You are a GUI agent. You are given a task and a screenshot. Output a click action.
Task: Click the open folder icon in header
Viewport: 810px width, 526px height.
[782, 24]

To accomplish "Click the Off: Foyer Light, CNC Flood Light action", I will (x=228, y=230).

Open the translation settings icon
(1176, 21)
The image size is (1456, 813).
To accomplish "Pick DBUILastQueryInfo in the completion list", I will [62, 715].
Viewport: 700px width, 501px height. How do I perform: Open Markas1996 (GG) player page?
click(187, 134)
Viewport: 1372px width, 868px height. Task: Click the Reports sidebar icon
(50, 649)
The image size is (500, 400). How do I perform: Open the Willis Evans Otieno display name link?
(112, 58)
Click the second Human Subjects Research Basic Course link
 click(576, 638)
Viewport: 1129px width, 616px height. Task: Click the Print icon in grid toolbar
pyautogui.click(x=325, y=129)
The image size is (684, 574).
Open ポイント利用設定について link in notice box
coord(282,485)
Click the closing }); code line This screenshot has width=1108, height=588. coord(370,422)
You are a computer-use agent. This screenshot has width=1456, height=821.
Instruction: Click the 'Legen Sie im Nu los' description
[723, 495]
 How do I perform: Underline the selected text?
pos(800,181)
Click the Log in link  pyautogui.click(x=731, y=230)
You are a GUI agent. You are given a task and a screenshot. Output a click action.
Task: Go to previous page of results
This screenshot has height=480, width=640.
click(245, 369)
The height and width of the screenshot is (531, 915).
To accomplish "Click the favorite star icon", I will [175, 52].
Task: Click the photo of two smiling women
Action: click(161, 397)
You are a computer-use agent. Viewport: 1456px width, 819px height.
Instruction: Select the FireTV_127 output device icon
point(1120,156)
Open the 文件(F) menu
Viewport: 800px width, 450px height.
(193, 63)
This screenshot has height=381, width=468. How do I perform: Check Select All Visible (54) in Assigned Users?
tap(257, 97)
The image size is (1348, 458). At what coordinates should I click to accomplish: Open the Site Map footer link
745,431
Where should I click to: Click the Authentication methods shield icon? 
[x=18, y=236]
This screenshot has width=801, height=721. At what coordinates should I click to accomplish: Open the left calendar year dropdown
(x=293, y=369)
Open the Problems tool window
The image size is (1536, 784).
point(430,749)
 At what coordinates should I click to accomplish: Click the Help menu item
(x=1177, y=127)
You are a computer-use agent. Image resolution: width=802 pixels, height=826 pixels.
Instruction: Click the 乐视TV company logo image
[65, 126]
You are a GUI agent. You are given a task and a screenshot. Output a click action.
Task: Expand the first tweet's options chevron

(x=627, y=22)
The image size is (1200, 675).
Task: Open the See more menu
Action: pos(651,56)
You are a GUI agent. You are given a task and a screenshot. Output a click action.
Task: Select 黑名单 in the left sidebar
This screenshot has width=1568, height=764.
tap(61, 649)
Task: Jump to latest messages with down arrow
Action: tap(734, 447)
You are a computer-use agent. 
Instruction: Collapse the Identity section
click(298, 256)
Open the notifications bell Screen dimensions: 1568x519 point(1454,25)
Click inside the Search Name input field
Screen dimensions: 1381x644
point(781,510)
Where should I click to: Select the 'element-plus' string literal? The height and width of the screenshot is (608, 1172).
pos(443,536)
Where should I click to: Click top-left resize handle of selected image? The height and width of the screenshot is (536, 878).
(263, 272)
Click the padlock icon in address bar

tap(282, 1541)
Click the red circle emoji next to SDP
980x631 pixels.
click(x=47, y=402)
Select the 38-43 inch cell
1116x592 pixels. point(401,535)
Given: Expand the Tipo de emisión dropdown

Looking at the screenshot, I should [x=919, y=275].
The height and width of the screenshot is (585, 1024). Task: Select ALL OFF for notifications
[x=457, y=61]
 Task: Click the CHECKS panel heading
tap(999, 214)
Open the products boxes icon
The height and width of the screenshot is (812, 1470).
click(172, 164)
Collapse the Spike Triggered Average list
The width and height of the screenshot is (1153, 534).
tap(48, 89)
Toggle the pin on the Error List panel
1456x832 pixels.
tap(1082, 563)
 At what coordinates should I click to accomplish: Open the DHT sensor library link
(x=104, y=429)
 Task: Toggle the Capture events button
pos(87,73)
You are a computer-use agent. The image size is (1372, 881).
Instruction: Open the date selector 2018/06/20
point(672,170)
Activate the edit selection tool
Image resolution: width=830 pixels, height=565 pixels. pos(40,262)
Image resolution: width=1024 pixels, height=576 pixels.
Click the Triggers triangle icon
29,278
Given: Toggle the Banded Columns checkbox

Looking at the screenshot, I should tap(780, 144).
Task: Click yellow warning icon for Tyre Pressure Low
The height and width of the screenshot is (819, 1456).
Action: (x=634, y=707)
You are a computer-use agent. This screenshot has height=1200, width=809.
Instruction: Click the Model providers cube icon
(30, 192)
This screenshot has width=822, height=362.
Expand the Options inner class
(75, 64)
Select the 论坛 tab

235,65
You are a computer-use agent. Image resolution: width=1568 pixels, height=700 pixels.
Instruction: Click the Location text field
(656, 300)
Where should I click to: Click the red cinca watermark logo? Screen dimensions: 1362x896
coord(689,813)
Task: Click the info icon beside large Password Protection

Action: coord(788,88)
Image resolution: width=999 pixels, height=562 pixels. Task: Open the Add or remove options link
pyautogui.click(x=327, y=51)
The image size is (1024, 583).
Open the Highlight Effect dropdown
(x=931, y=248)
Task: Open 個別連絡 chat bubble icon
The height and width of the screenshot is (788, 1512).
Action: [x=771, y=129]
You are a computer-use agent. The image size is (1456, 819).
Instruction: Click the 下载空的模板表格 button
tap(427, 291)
* * * * * * *
**GIVEN INSTRUCTION**
Retype the lines from the one containing "Select the 38-43 inch cell" through the one containing "[x=457, y=61]", including both of those lines.

**TASK ANSWER**
Select the 38-43 inch cell
1116x592 pixels. point(401,535)
Given: Expand the Tipo de emisión dropdown

Looking at the screenshot, I should [x=919, y=275].
The height and width of the screenshot is (585, 1024). Task: Select ALL OFF for notifications
[x=457, y=61]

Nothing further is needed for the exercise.